Prior to the diversion of water upstream in the Colorado River, this species was the most common mollusk in the estuary. It constituted 80-90% of the clams throughout the delta and was so abundant that heaps of the shells formed ridges that stretched for miles. The density of clams has been reduced from 25 to 50 per square meter to three per square meter. The clam has been largely replaced by several thicker-shelled species of Venus clam (Chione spp.). These previously minority species now account for 95% of the clams in the area.

The increase in salinity of the water and decrease of nutrient input from the river as a result of diversion and use of water led to the decline of the clam, which is now endangered and only found in a few isolated locations, including Isla Montague, the largest island at the mouth of the Colorado river. The clams are not harvested and are not affected by pressure from fishing.

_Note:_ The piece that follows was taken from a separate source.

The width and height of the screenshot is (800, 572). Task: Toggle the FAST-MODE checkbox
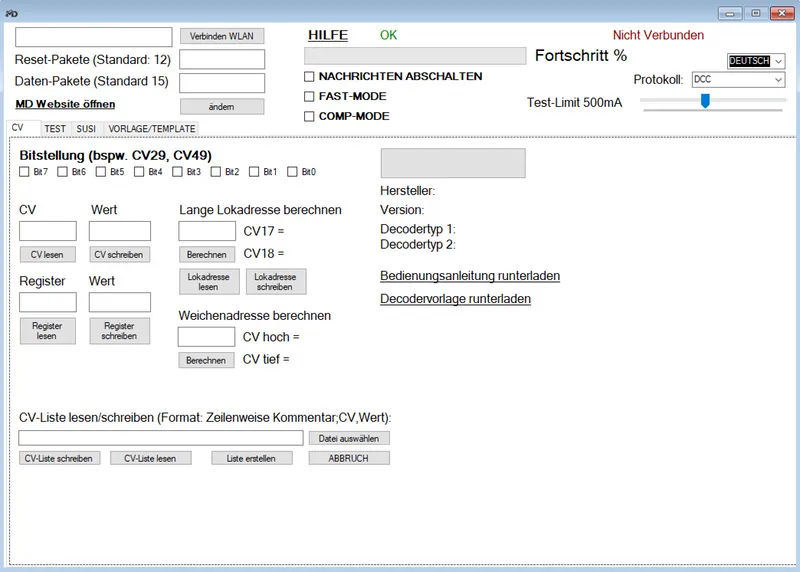(x=310, y=96)
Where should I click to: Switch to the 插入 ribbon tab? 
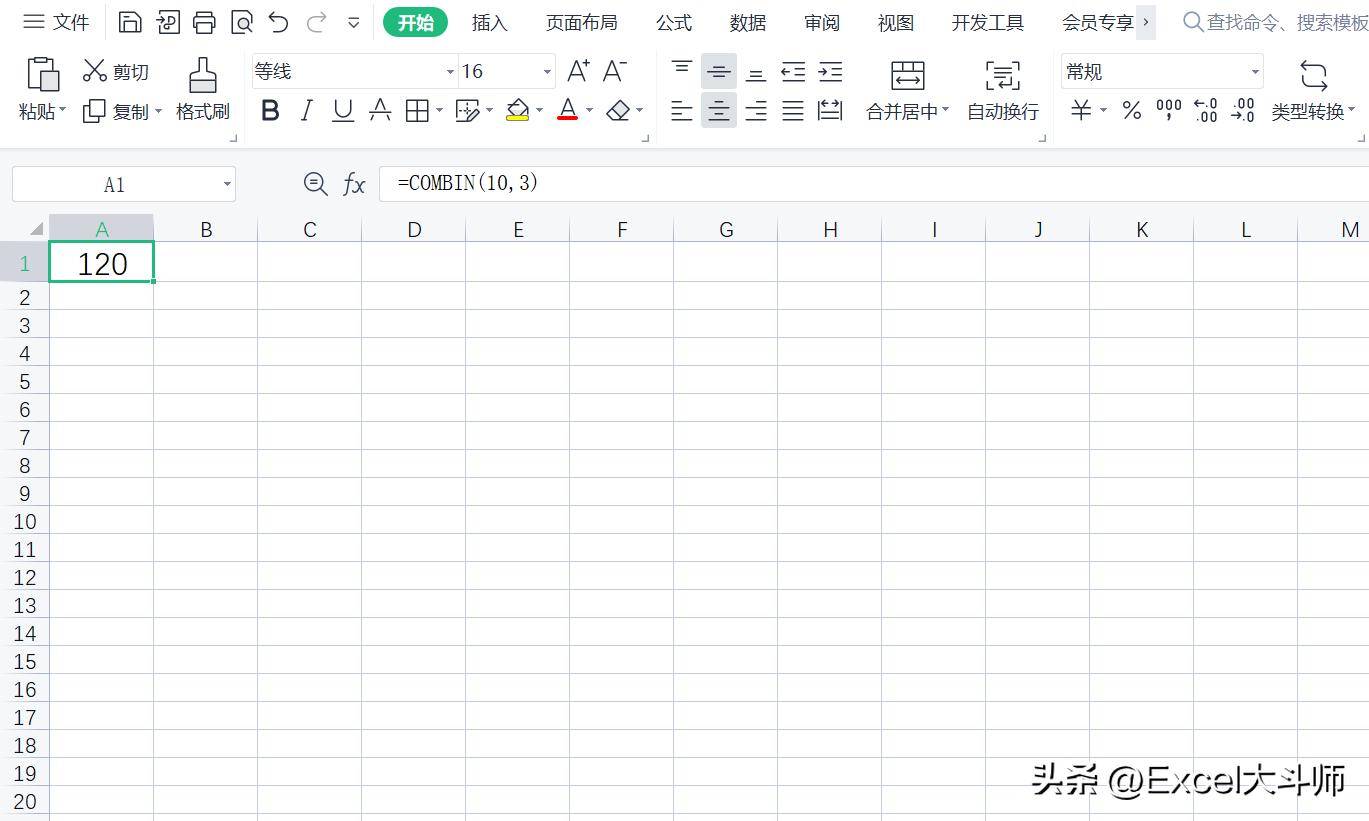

Studies of the clam have been used to infer the original extent the estuary in the absence of earlier survey data. Shells of the clam became sharply less prevalent about 65 km south of the river's mouth, constituting only 25% of shells in this area, and becoming rare to absent at a distance of 80 km. These observations have been used to infer that the mixing zone of river and sea water probably extended as far as 65 km south of the river's mouth. Isotope analysis of oxygen in the shells of the clam have also been used to independently estimate rates of salinity, and the results from this approach were found to correspond with observations of the prevalence of the clam shells, and also to agree with numerical models proposed in the past.